2. Don’t Start Shaving Your Legs Before Your Time. You will regret this. Once you shave what you THINK is visible hair, it never stops growing back. Plus no one likes the inevitable ingrown hair. Just don’t do it. (Not everyone is the same, as I know many races grow a lot more hair than others and at a faster rate. But this is what I, as a black girl wish I knew). My leg hair was seriously nothing to write home about, and then I went and shaved it. -_-
3. People Are JUST People. I cannot stress this point enough. Don’t be scared to speak up to people who have upset you or wronged you. You may see them as bigger than you or having a not-so-friendly demeanour and unapproachable attitude, but they are not animals. Rest assured that they won’t bite. Seriously, at the end of the day they have the same 2 eyes, 10 fingers, 1 nose… as you, they are humans just like you and I, so there is absolutely nothing to be scared of. This point goes for teachers as well. If you don’t understand something, ask. No matter how many times you have to get it explained to you, ask. That is what they are there for. When asking for something you would like, the worst thing people can say is ‘no’, but you wouldn’t know that if you didn’t ask.
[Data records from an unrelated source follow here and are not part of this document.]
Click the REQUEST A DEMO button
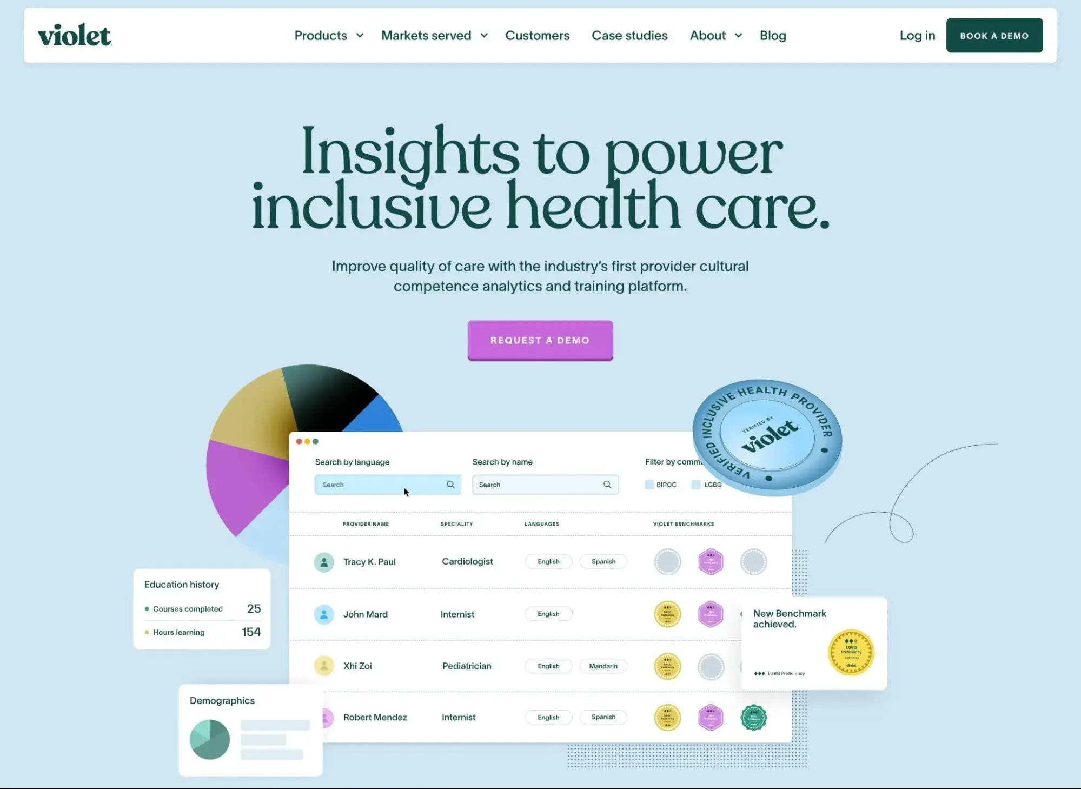 [540, 340]
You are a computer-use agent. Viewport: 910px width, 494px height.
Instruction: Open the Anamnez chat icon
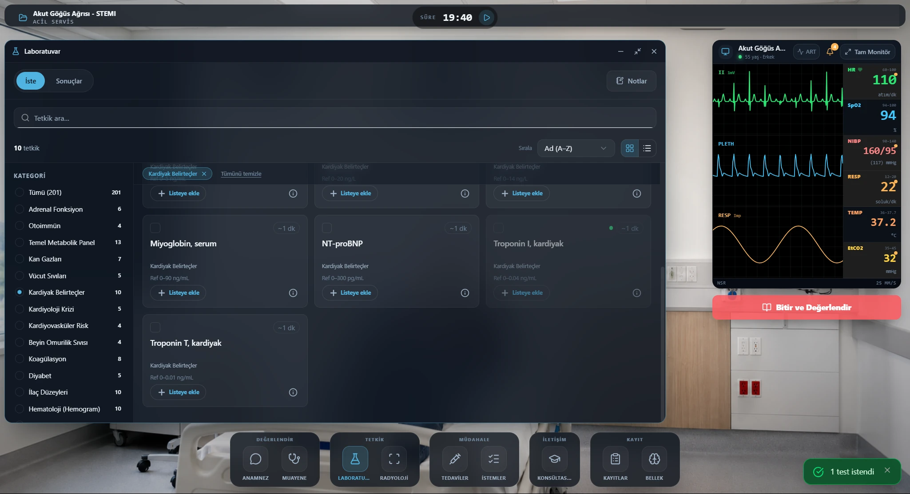coord(255,458)
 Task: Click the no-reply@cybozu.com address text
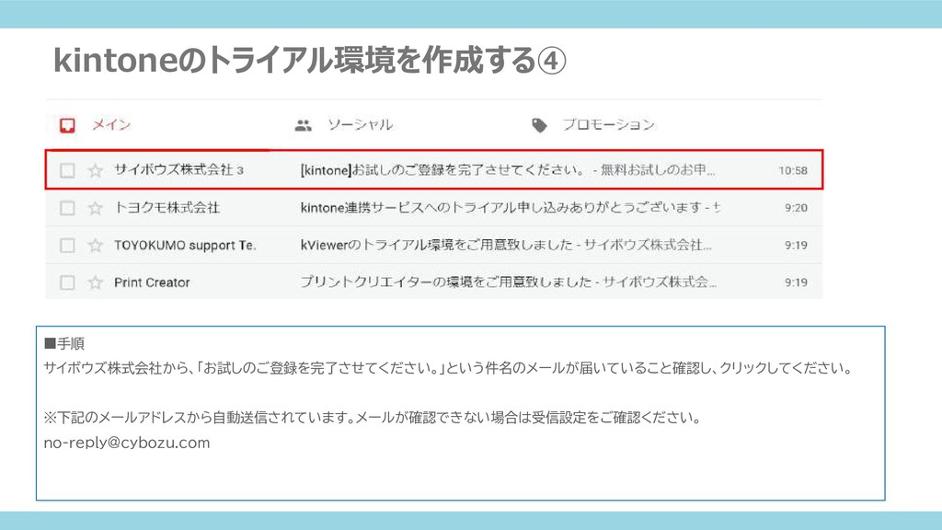[x=127, y=444]
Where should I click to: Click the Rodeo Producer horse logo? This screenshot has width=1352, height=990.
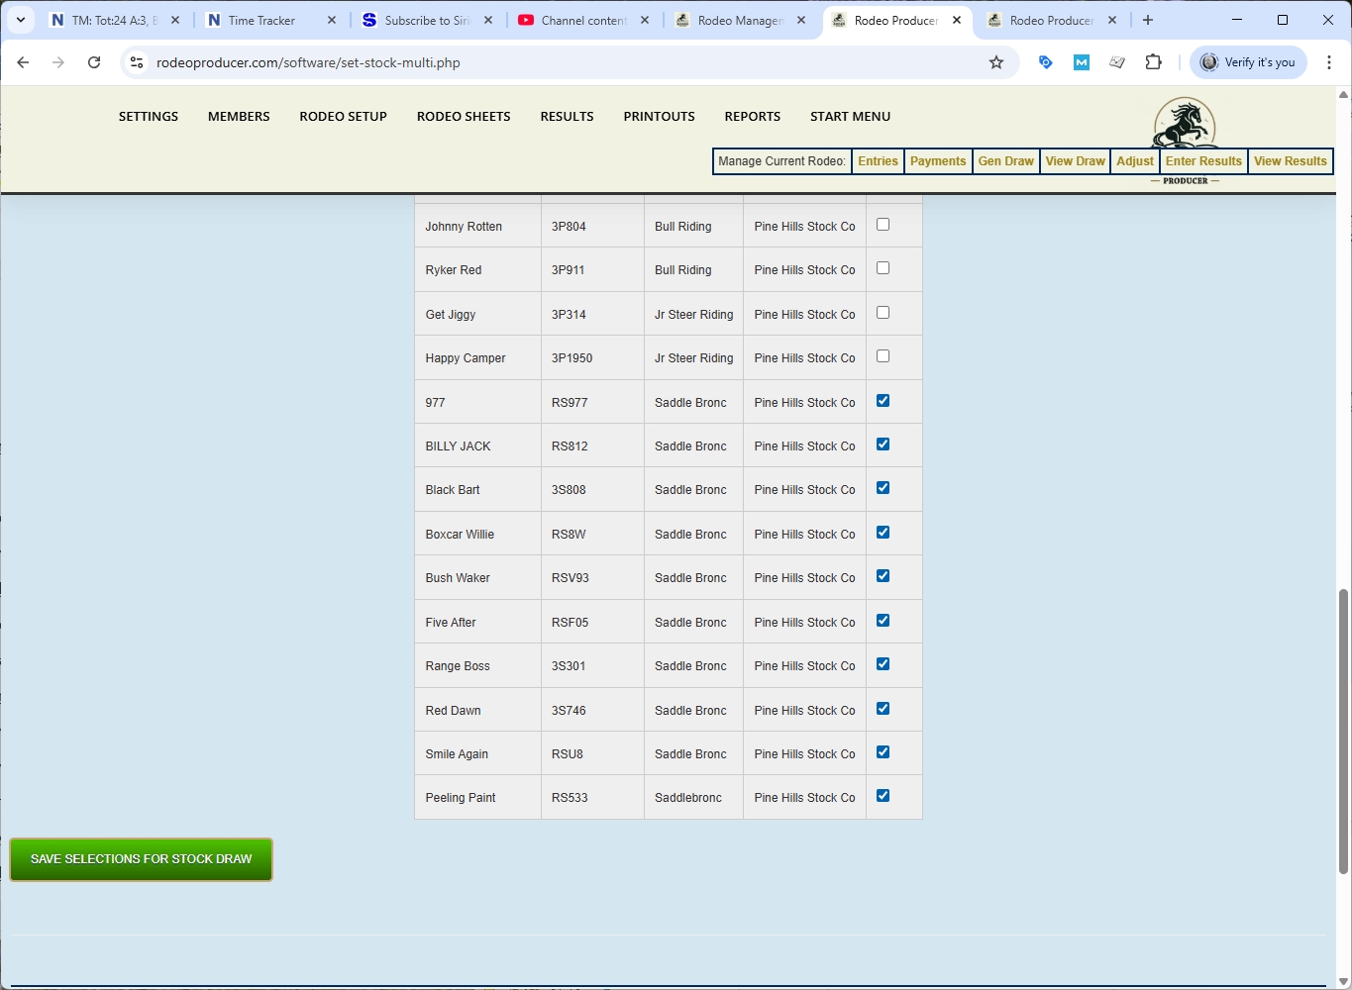[x=1185, y=124]
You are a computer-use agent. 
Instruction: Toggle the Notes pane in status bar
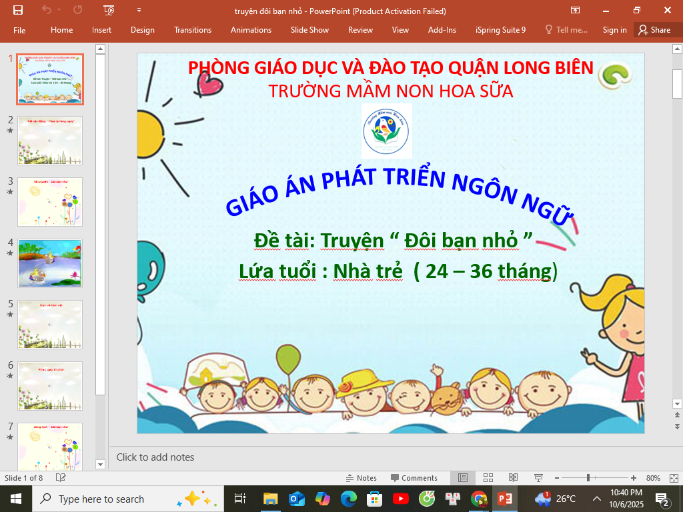[361, 478]
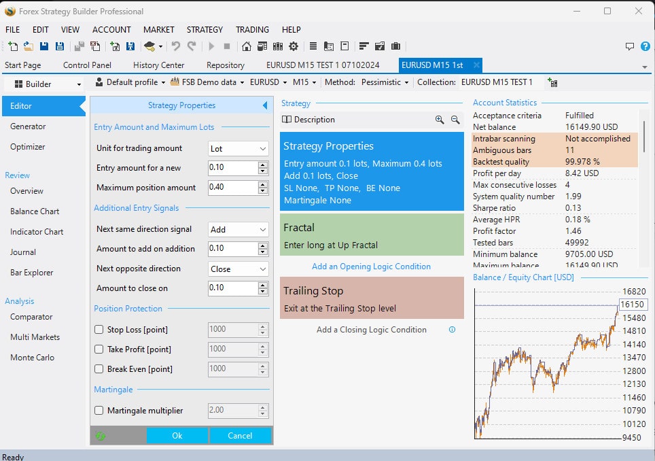Collapse Strategy Properties panel with arrow
655x461 pixels.
tap(264, 105)
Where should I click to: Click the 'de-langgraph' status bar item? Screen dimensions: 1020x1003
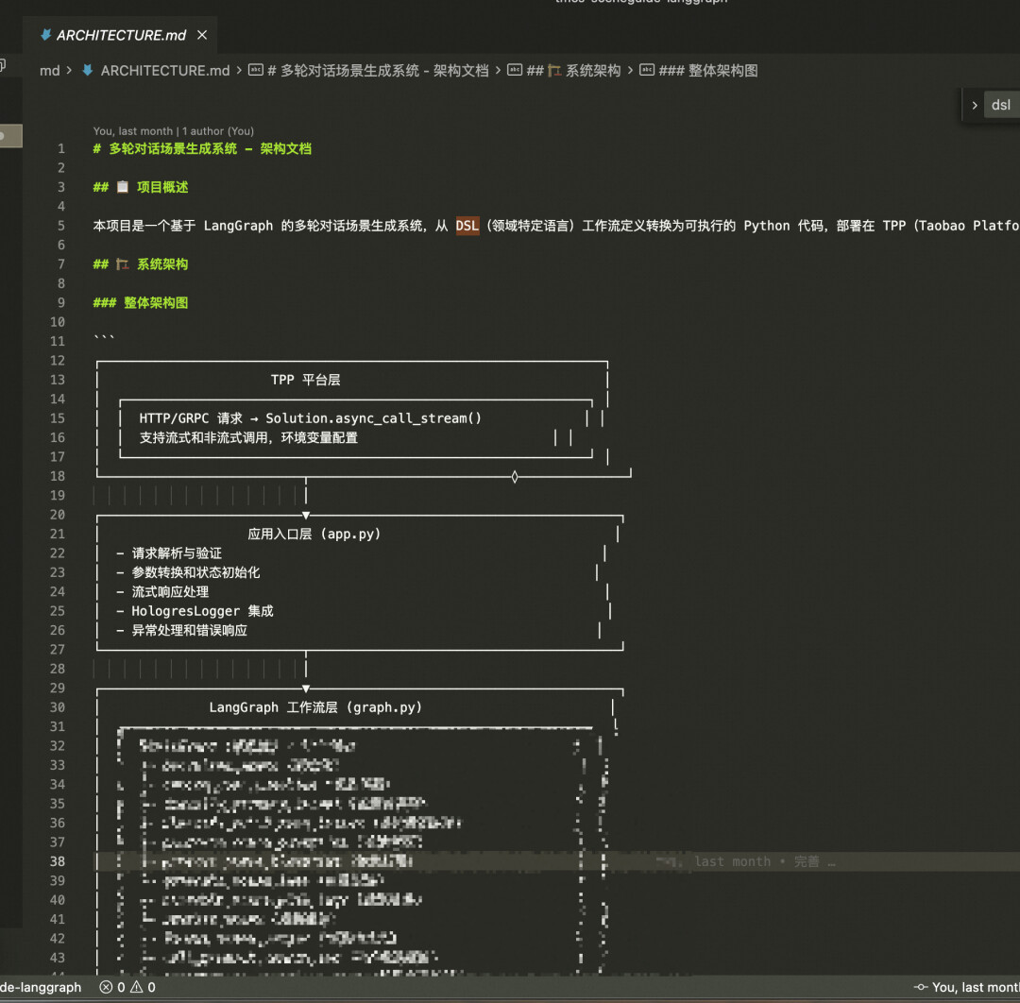click(x=41, y=987)

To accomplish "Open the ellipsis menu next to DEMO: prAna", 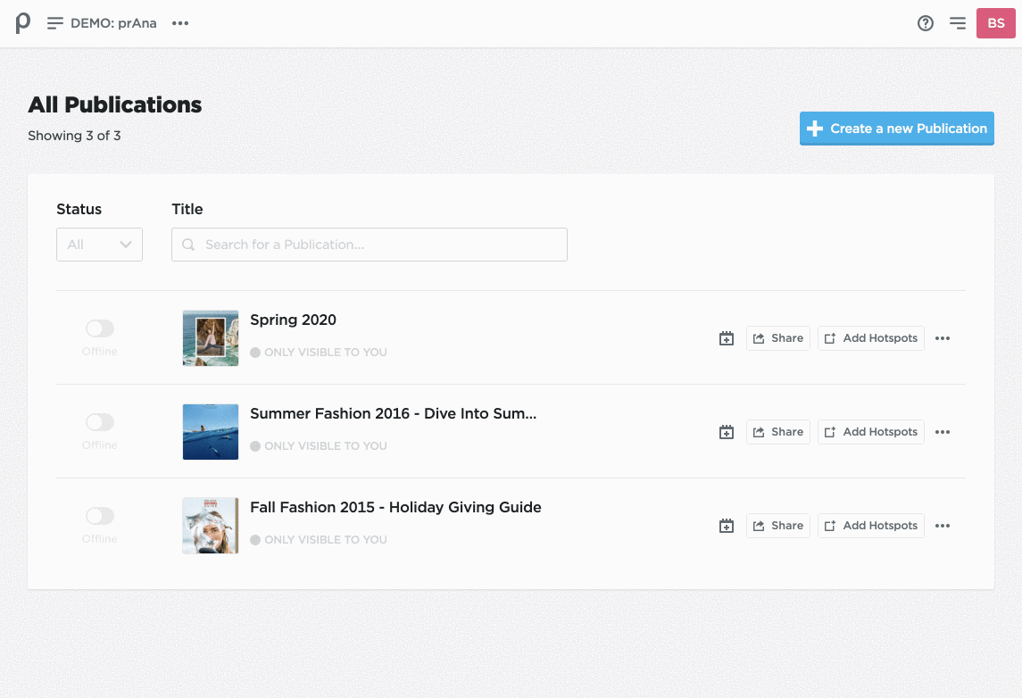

4. Listen To Your Mother. Okay, so the girl reading this is probably thinking ‘yeah right, you’re only saying that because you’re sort of, kind of an adult now’. But no, that isn’t why. I say this because I speak the truth and nothing but the truth. Just listen to a lot of things that comes out of your mom’s mouth and you will regret less in life. It’s as simple as that. I was not a disobedient child, nor was I a renegade, but I know I defied at times and felt that I was right. And yes, sometimes you ARE right, but girl, those times are ever so rare when you’re young. When your parents say they’ve lived, that’s because they genuinely have, so they hold more knowledge of what the world is talking about than you do.
5. Don’t Kill Yourself Over A Subject. School is important and I know that. But sometimes you need to take a couple steps back and realise that you aren’t doing as bad as you think. I remember stressing over Mathematics like it was the be all and end all of life. In my secondary school here in England, (I attended two, long story) I was in the set just above the bottom set for Mathematics, for 2 years in a row and I used to feel like a dumbass. I would cry in private AND public. I can’t even lay all the blame on Maths; I’ve got to share it with Chemistry and Business Studies. Like I knew what it meant to breakeven, but could I always draw the graph or find the point? Nope. Back to Maths (the bane), I enjoyed Pythagoras Theorem and I always knew how many apples John was left with, but till today I still don’t know the value of X and frankly, I don’t care. Bottom line is, look at me know, happy and doing what I love. Some people are Mathematicians and some people aren’t. Give me an Emily Bronte novel and I will dissect it into little perfect pieces for you. But seriously, enjoy School and do your best, but it’s not the end of the world if you aren’t good at something everyone else seems to be good at. Take it easy
6. Accept Yourself As You Are. Everyone has different body hang-ups and mine is my skin. I spent years and still now, analysing my skin and complaining about my easily scarring skin. If I get a pimple, regardless of if I touch it or not, when it eventually goes, it leaves a mark. So I have several of those marks on my face. My mom has the same type of skin and had it much worse when she was younger. My two older brothers and my dad don’t -_- (How unfair, the BOYS got the good skin!) Sucks to be my mom and me right? No it doesn’t. The quote Things Aren’t As Bad As They Seem works well in so many life situations and this is one of them. When I think about it, there are people with much worse skin conditions than me, and I bet they would give anything to have skin that scars easily! Basically, complaining and whinning is a waste of time. My mom says they will fade with time and I believe they will with a consistent skin care routine. Being perfectly honest, it still bothers me from time to time, but I don’t care as much as I used to. We can’t all have Lupita Nypngo’s skin…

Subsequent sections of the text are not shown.